Dear Kamangir thank you very much for translating and publishing my post .It’s my honor :)
Kamangir: The honor is mine Maryam Jan.
@Maryam
Could you tell your husband that “being independent” is not the only reason for black-outs. The black-outs are the cost of higher oil prices which other countries are paying to Iran and other ME countries. Just look at it that way. You (Iran) are selling oil/gas at high prices, the other countries buy it and use that oil for electricity production, for cars, for airplanes, for manufacturing. The cost of these things gets higher plus the transportation consts get higher. And then you will pay more for products (the formerly the cheap ones) from china, from South America and so on. Now, to pay for these products Iran have to sell more oil but you do not have enough oil for domestic consumption because of sanctions (old machinery) so you sell more oil and get more money but the cost of products gets up. …….see the trend?
MInd you I am not economist, it’s just my down-to-earth explanation that no country can be completely independent……economically or politically.
@ Archer
Thanks for the great translation.
From a domestic policy standpoint, the blackouts are cunning. Iranians know they have rolling blackouts and will call for more power generation. The IR leadership will then claim that once the nuclear fuel cycle is mastered there will be endless power for all.

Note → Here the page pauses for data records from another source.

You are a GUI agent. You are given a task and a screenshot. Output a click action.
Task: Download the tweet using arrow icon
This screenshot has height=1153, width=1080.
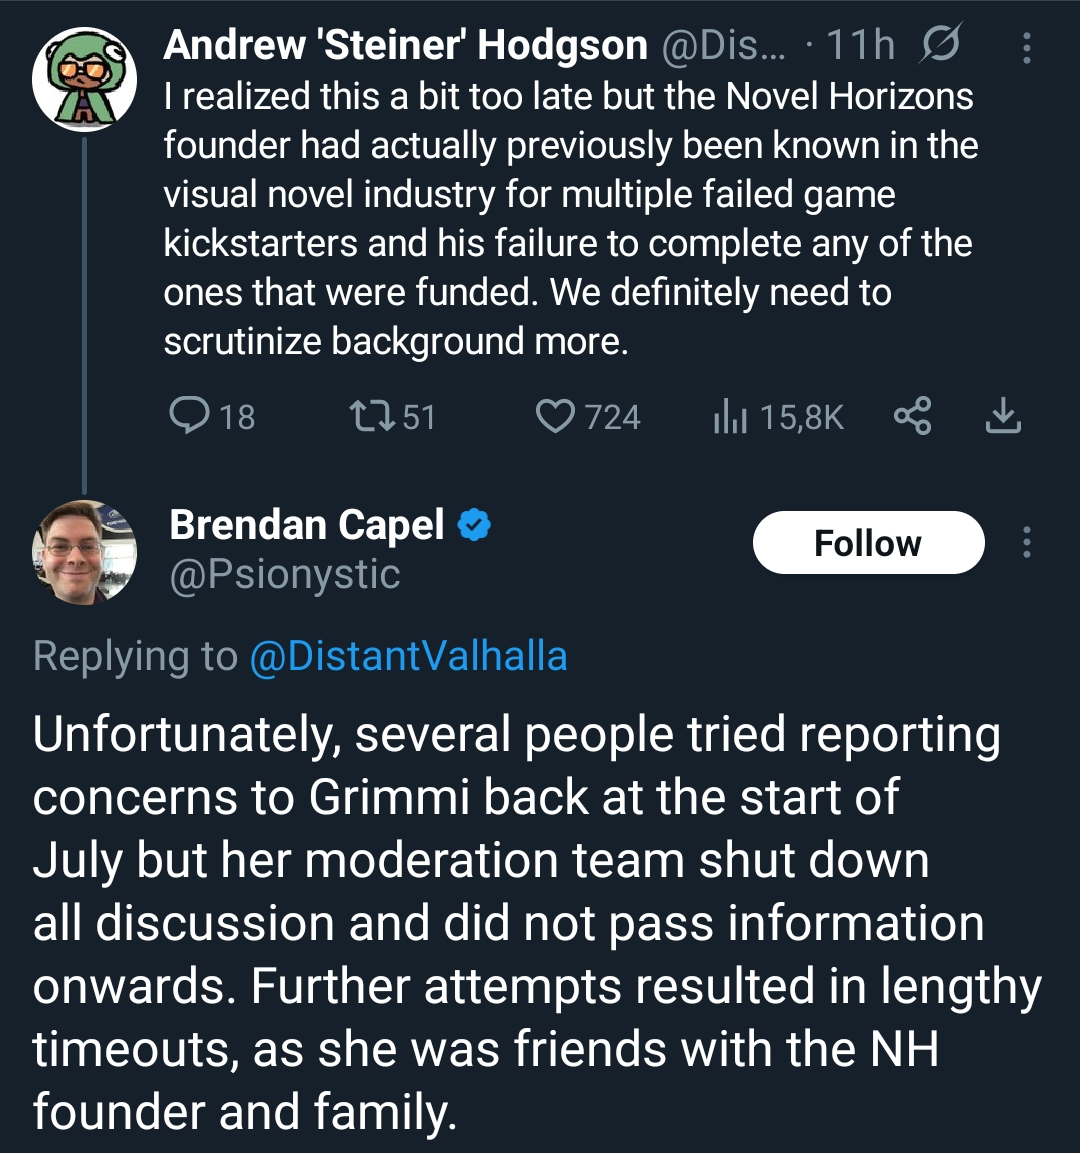[1002, 415]
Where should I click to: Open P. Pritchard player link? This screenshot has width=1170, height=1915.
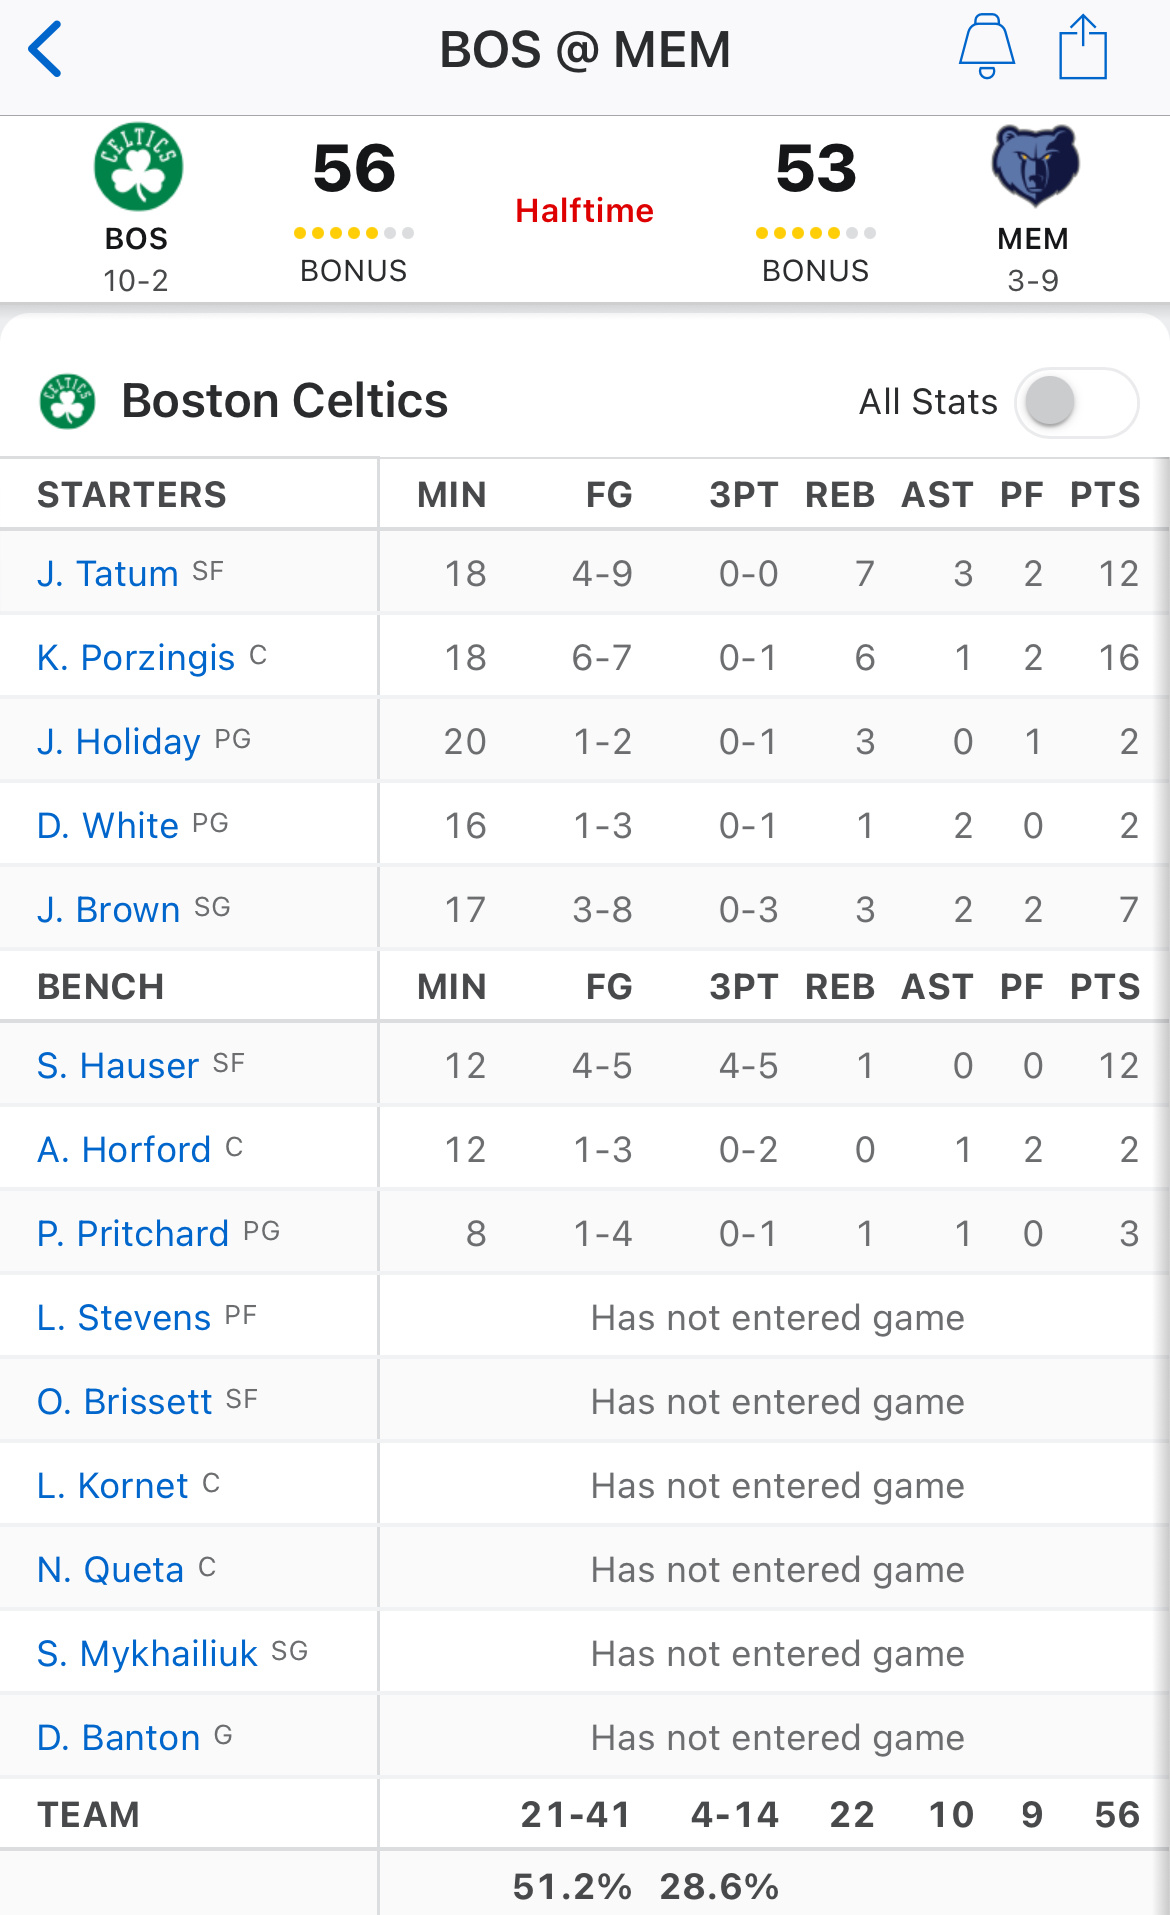pos(133,1234)
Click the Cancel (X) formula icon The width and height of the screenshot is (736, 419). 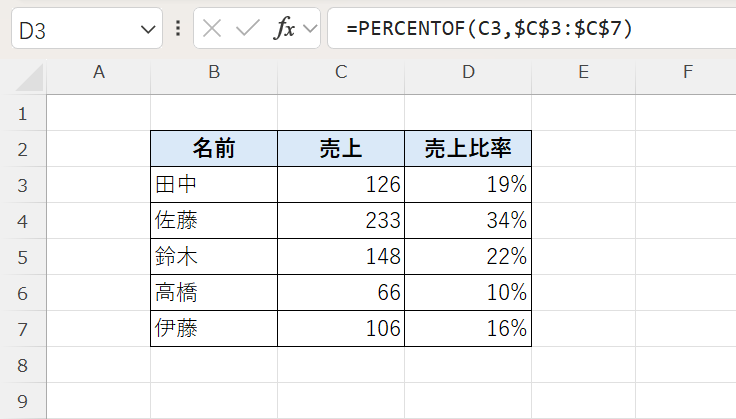pos(212,29)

“Last night, my husband was saying that he’d rather see them be honest with the people and tell them that the blackouts are because of the sanctions…”
I’d like to ask from those who may know - are the sanctions have impact on life in Iran? Are the sanctions really the cause of the power outages?
Thanks,
Robby
@Robby
yes!unfortunately we have many problems with our power plants facilities and devices.they are decrepit and need for some changes.but sanction causes many delays in delivering new items so many power plant can’t work properly.
Maybe I am naive, but it would seem that a country that is able to get this far with nuclear power could master the technology of existing power plants, even build their own.
What does the Iranian press say about the power outages?
What do the politicians say?
Robby,
The government of the Islamic Republic does not want the Iranian people to have power. As long as the lights go out in Iran, the government can continue to claim it needs nuclear power to aid the ailing grid. It’s a way of rallying people around the nuclear program–part of legitimizing the mullahs’ push for nuclear weapons. It’s quite savvy.
South Africa is having similar power cuts. It has nothing to do with sanctions, but with bad management. In the case of Iran, the government has clearly neglected to maintain the equipment. Maintenance is not glamorous or exciting, unlike making centrifuges and scaring everybody.
Saddam’s regime in Iraq also neglected maintenance of almost everything.
Don’t tell me that an advanced country like Iran is incapable of making spare parts for standard electrical generating plant, or building new oil fired power stations. How many engineering graduates come out of Iran’s universities every year?